A Protective Vaccine Delivery System for In Vivo T Cell Stimulation Using Nanoengineered Polymer Hydrogel Capsules

Successful delivery of labile vaccine antigens, such as peptides and proteins, to stimulate CD4 and CD8 T cell immunity could improve vaccine strategies against chronic infections such as HIV and Hepatitis C. Layer-by-layer (LbL)-assembled nanoengineered hydrogel capsules represent a novel and promising technology for the protection and delivery of labile vaccine candidates to antigen-presenting cells (APCs).
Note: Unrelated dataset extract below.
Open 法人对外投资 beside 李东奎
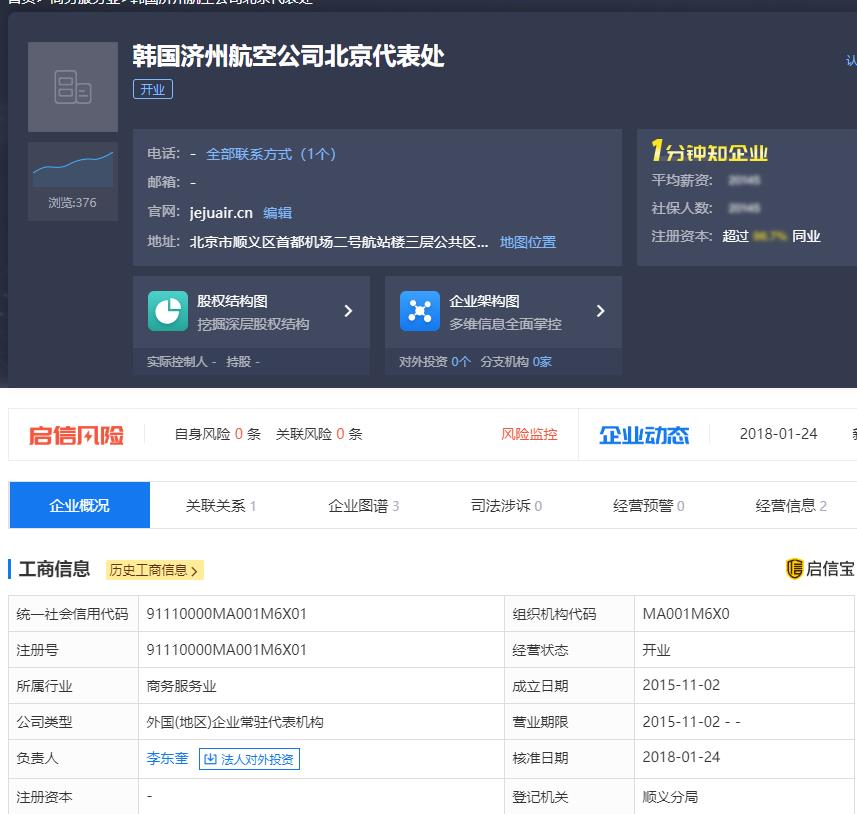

Here we report on the in vitro and in vivo immunostimulatory capabilities of LbL-assembled disulfide cross-linked poly(methacrylic acid) (PMA(SH)) hydrogel capsules as a delivery strategy for protein and peptide vaccines using robust transgenic mice models and ovalbumin (OVA) as a model vaccine. We demonstrate that OVA protein as well as multiple OVA peptides can be successfully encapsulated within nanoengineered PMASH hydrogel capsules. OVA-containing PMASH capsules are internalized by mouse APCs, resulting in presentation of OVA epitopes and subsequent activation of OVA-specific CD4 and CD8 T cells in vitro. OVA-specific CD4 and CD8 T cells are also activated to proliferate in vivo following intravenous vaccination of mice with OVA protein- and OVA peptide-loaded PMA(SH) hydrogel capsules. Furthermore, we show that OVA encapsulated within the PMAsH capsules resulted in at least 6-fold greater proliferation of OVA-specific CD8 T cells and 70-fold greater proliferation of OVA-specific CD4 T cells in vivo compared to the equivalent amount of OVA protein administered alone. These results highlight the potential of nanoengineered hydrogel capsules for vaccine delivery.